▶ [PROBLEM DETAILS]:
Could you copy the whole listing below line for line, without any changes, leaving the pictures out?

Raw records:
■ ■ ■ ■ ■
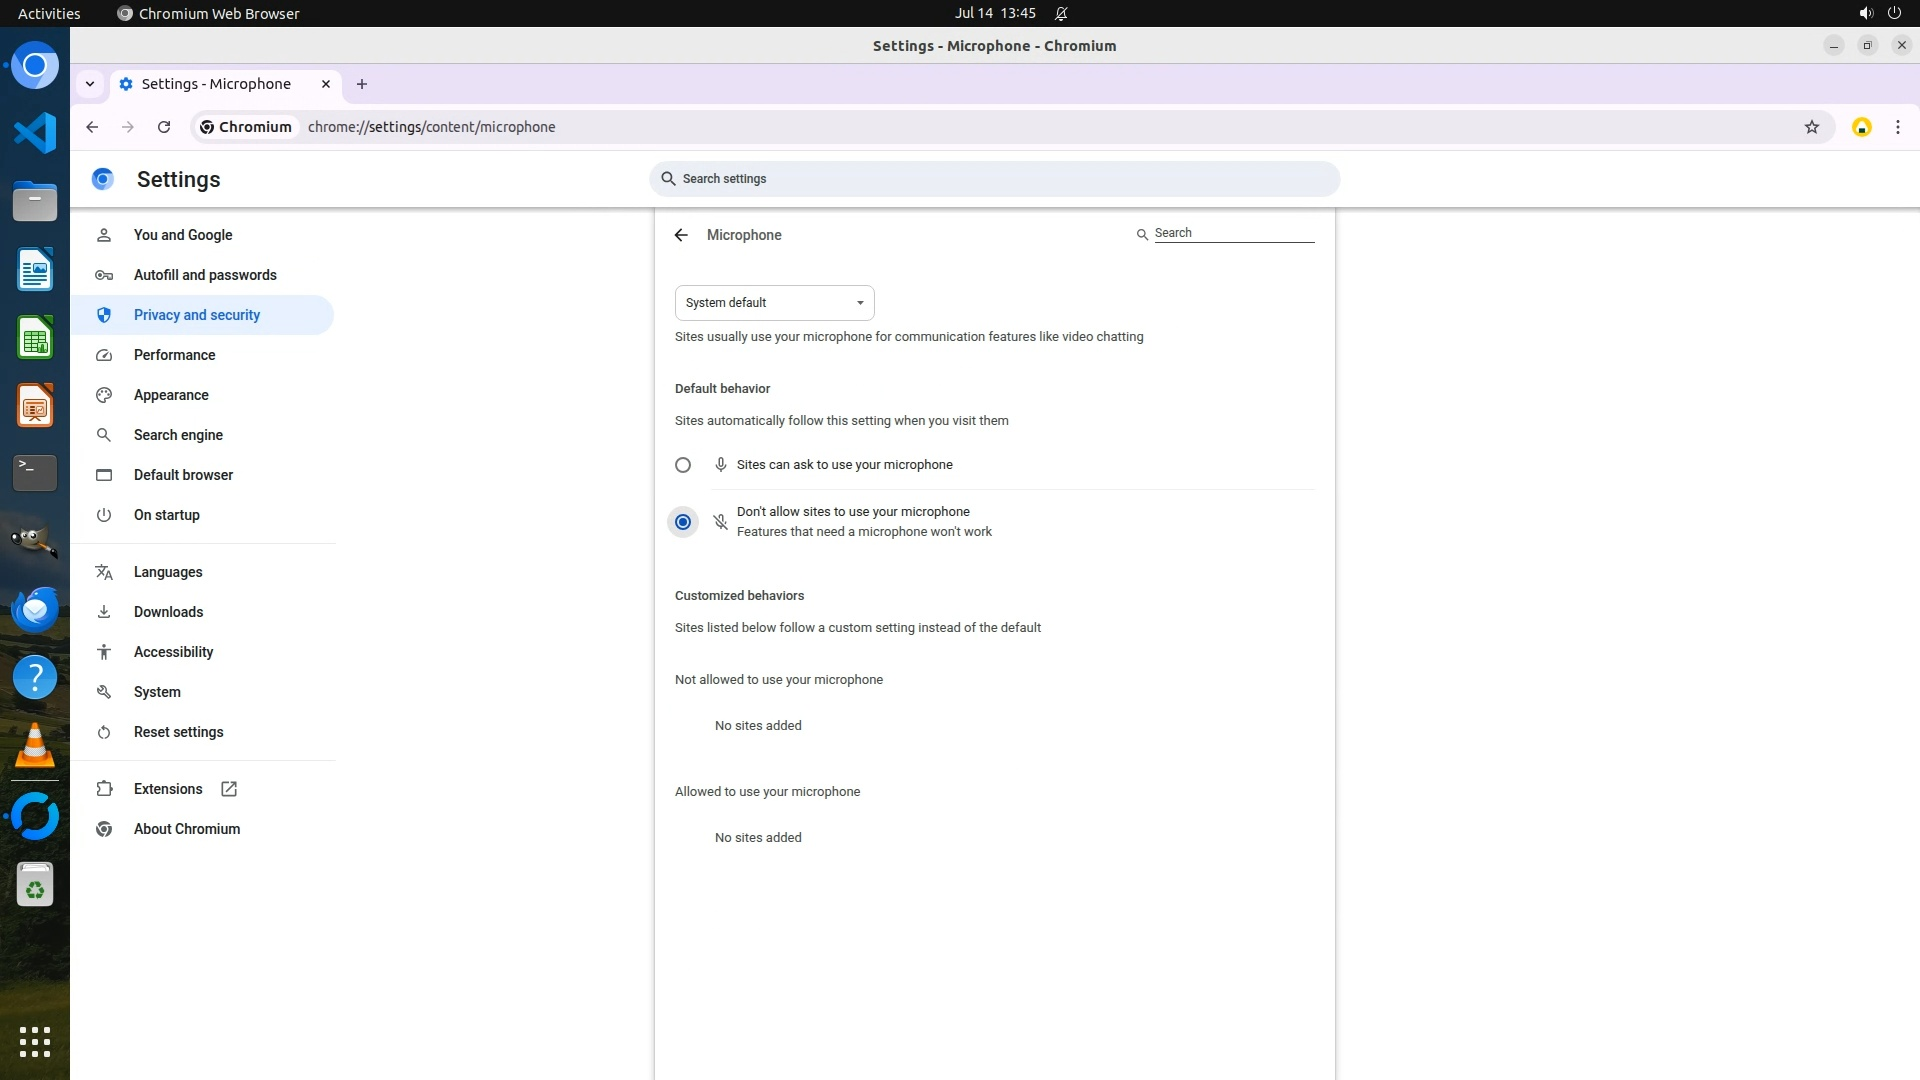
Task: Reload the page using refresh icon
Action: coord(164,127)
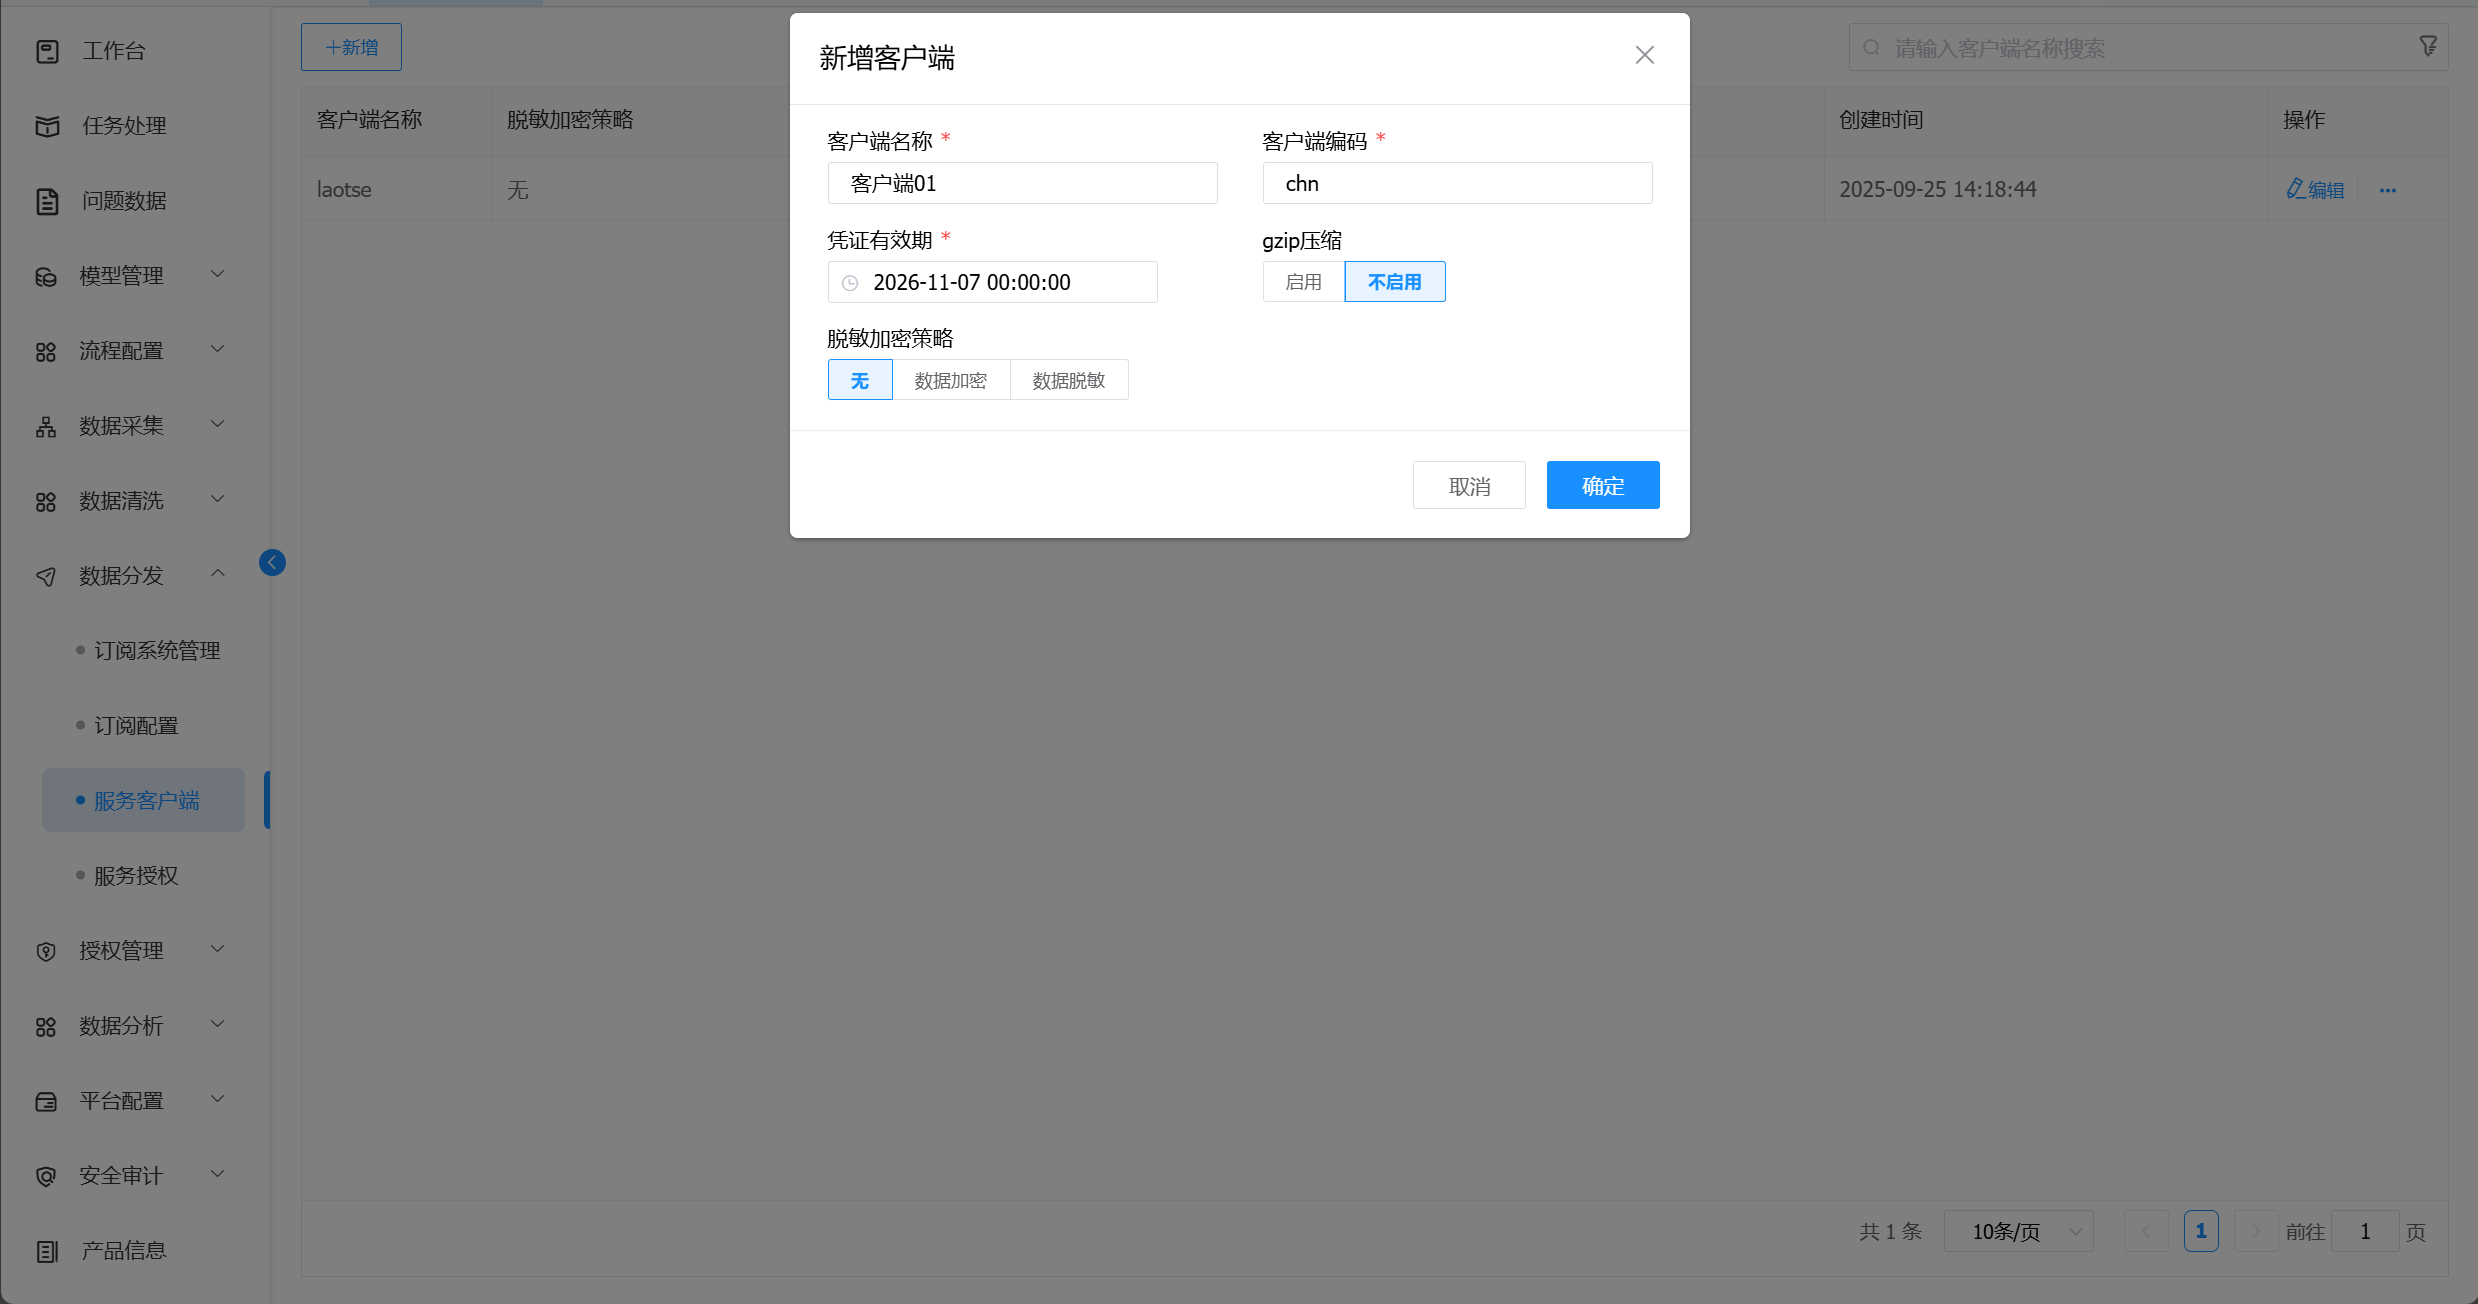Image resolution: width=2478 pixels, height=1304 pixels.
Task: Expand the 模型管理 menu
Action: click(122, 276)
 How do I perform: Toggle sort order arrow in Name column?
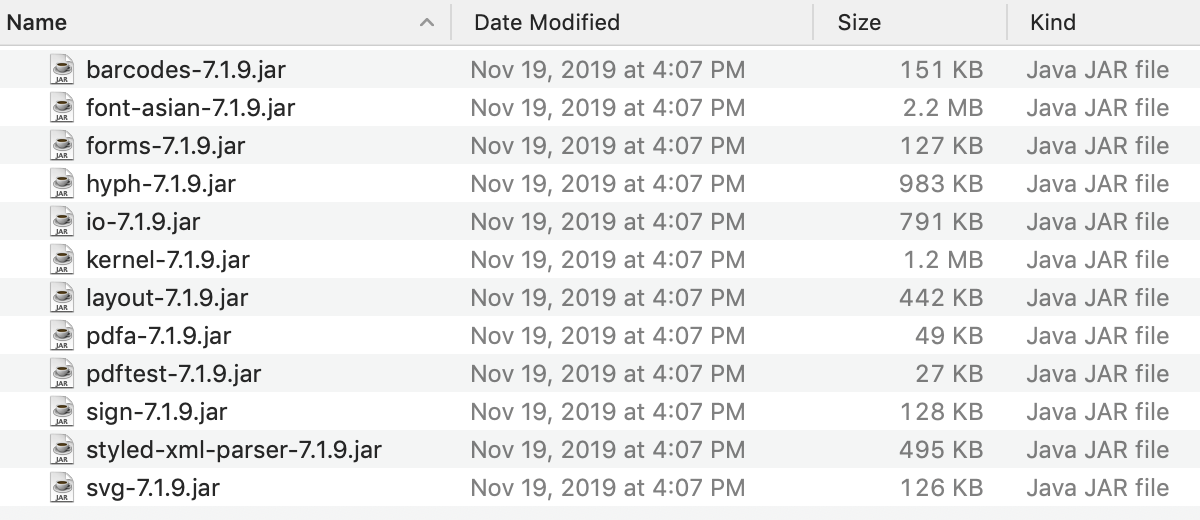click(x=427, y=22)
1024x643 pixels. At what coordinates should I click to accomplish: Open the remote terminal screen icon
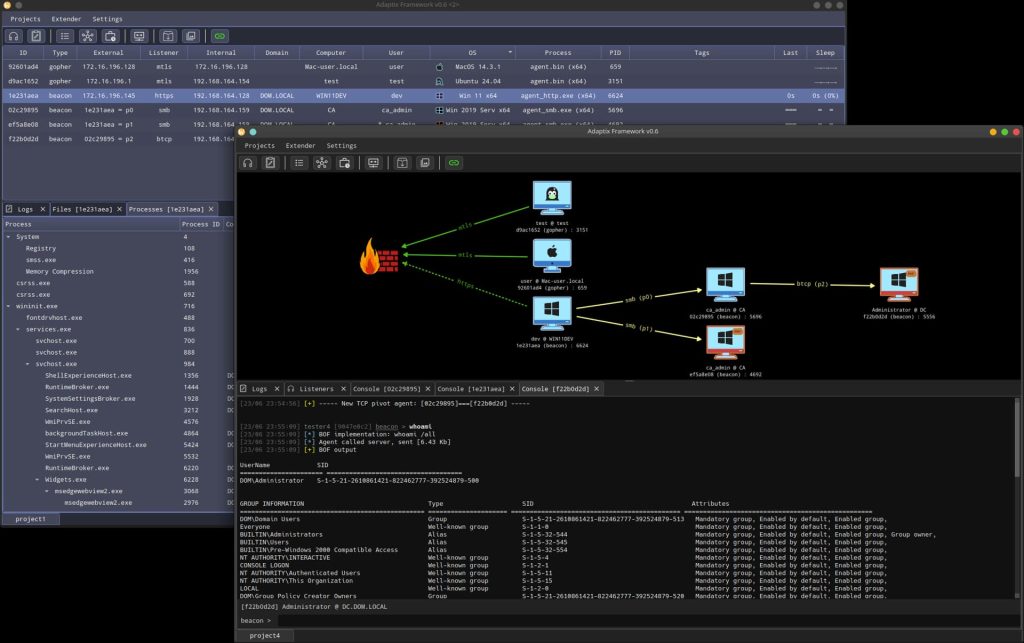374,163
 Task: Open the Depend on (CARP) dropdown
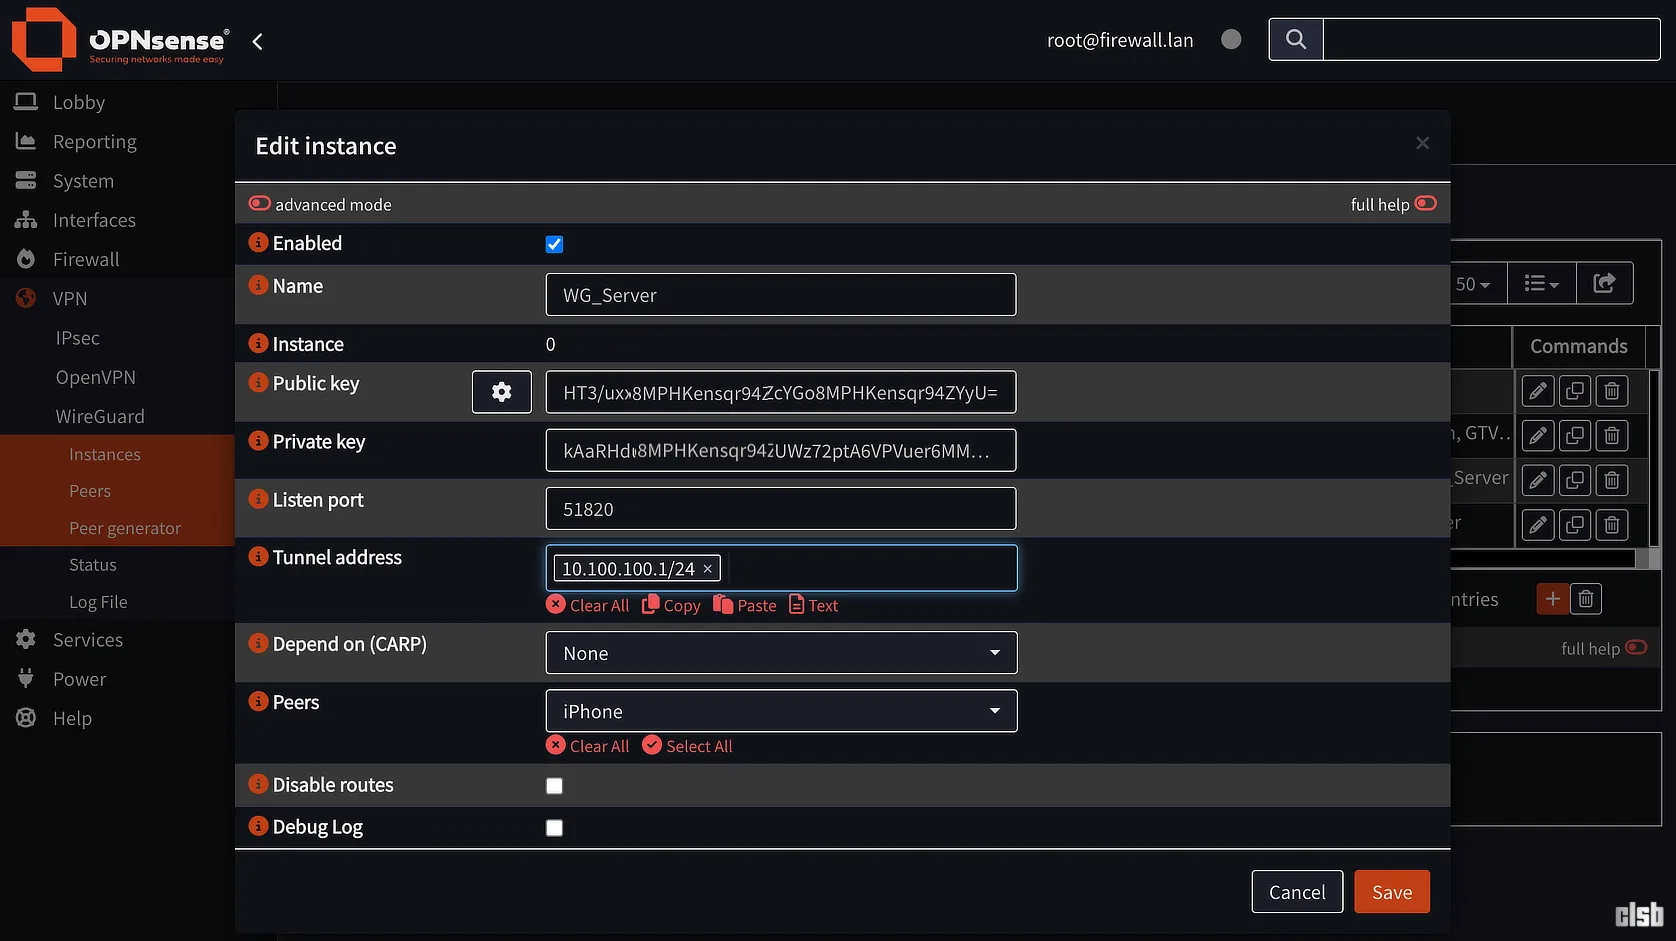tap(781, 653)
■ ■ ■ ■ ■
▶ [THE RESULT]:
Task: Reload the page using refresh icon
Action: coord(164,127)
Image resolution: width=2478 pixels, height=1304 pixels.
Task: Expand the 模型管理 menu
Action: click(122, 276)
 How do I perform: Toggle sort order arrow in Name column?
click(x=427, y=22)
1024x643 pixels. At what coordinates should I click to accomplish: Open the remote terminal screen icon
374,163
 Task: Open the Depend on (CARP) dropdown
tap(781, 653)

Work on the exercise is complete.